Copy written material on the web is something that has always been a problem for artists since companies like Napster and Grokster came around back in 2001.  Napster was created in 1999 by Sean parker. And so this was a file sharing web service where if you put up a file onto their servers someone else could download it for no cost. Now you can see why this is an issue, especially for record labels. Grokster was a similar service but just on a smaller scale. Grokster operated on a college campus level, intended for sharing of work for the university.

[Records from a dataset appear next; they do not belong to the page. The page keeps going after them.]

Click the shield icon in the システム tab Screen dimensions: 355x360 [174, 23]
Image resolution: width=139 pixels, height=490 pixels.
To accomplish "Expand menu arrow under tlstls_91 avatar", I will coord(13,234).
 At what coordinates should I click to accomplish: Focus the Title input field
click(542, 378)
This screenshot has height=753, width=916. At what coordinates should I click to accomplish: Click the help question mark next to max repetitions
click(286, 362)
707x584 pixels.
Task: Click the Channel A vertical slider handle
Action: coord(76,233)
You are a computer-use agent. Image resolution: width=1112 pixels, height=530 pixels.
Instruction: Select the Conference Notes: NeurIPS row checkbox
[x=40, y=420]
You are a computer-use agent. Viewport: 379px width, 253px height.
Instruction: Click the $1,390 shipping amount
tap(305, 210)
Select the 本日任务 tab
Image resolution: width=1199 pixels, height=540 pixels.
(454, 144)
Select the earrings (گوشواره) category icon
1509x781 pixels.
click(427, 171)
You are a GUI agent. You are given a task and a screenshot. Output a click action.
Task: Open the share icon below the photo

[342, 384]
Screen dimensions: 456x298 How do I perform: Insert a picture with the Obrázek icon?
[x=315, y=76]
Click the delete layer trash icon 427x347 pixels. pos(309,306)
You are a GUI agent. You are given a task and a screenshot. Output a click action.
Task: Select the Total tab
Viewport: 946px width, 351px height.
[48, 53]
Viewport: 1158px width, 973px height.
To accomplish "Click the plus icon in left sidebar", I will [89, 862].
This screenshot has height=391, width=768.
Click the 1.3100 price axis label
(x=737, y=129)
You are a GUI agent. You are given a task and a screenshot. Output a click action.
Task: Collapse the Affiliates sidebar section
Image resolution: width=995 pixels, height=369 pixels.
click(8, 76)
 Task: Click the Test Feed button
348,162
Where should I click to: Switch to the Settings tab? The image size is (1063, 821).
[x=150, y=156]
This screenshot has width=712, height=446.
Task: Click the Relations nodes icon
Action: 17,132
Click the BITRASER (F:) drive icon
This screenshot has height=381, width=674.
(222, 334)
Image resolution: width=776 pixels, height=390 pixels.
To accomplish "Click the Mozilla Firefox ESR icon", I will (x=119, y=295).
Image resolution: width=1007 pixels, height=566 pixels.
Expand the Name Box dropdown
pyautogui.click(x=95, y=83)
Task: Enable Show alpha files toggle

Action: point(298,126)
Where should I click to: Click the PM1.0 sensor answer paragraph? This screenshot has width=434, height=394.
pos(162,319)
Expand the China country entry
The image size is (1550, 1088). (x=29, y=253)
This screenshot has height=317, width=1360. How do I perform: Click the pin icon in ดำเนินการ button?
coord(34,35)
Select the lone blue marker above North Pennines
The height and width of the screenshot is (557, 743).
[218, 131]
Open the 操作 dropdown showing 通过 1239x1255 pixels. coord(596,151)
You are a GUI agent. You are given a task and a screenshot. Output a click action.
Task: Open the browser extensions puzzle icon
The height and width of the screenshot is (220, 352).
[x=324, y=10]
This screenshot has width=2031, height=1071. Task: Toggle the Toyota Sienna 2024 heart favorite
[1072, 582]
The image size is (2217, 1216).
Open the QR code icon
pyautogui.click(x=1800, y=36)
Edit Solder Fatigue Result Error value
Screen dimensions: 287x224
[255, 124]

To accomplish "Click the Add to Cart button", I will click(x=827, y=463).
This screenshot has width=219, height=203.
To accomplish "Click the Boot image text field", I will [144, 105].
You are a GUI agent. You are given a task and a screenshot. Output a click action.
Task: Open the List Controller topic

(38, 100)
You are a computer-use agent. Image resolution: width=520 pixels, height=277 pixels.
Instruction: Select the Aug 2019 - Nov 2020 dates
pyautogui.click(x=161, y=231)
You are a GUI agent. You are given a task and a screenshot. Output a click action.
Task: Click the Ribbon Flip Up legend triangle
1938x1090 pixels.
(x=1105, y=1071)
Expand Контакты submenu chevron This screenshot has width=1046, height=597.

so shortly after Napster and Grokster got attention A&M Records, a very large record label at the time but now is apart of Universal Music group, file a complaint against Napster. Napster was found guilty, but don’t feel bad for Sean parker its creator he later invested heavily in Facebook. The court rule on a Safe Harbor Provision. What the safe harbor provision is that if a web service has the capability of file sharing it must be actively searching itself for copy written material. So the app or software has code to search all of its material and relate it back to a database of copy written material. Now you may be saying Dropbox is the exact same thing as Naptser but was created after safe harbor in 2007.

An example of the safe harbor provision in action. If you have ever uploaded or been to a video where the audio is cut that is because the video used copy written material without consent and YouTube, not the uploader or the record label, found it and took the audio off.

“Copy written infringement has become a larger issue as the internet has become a lot more complicated” said Cherry.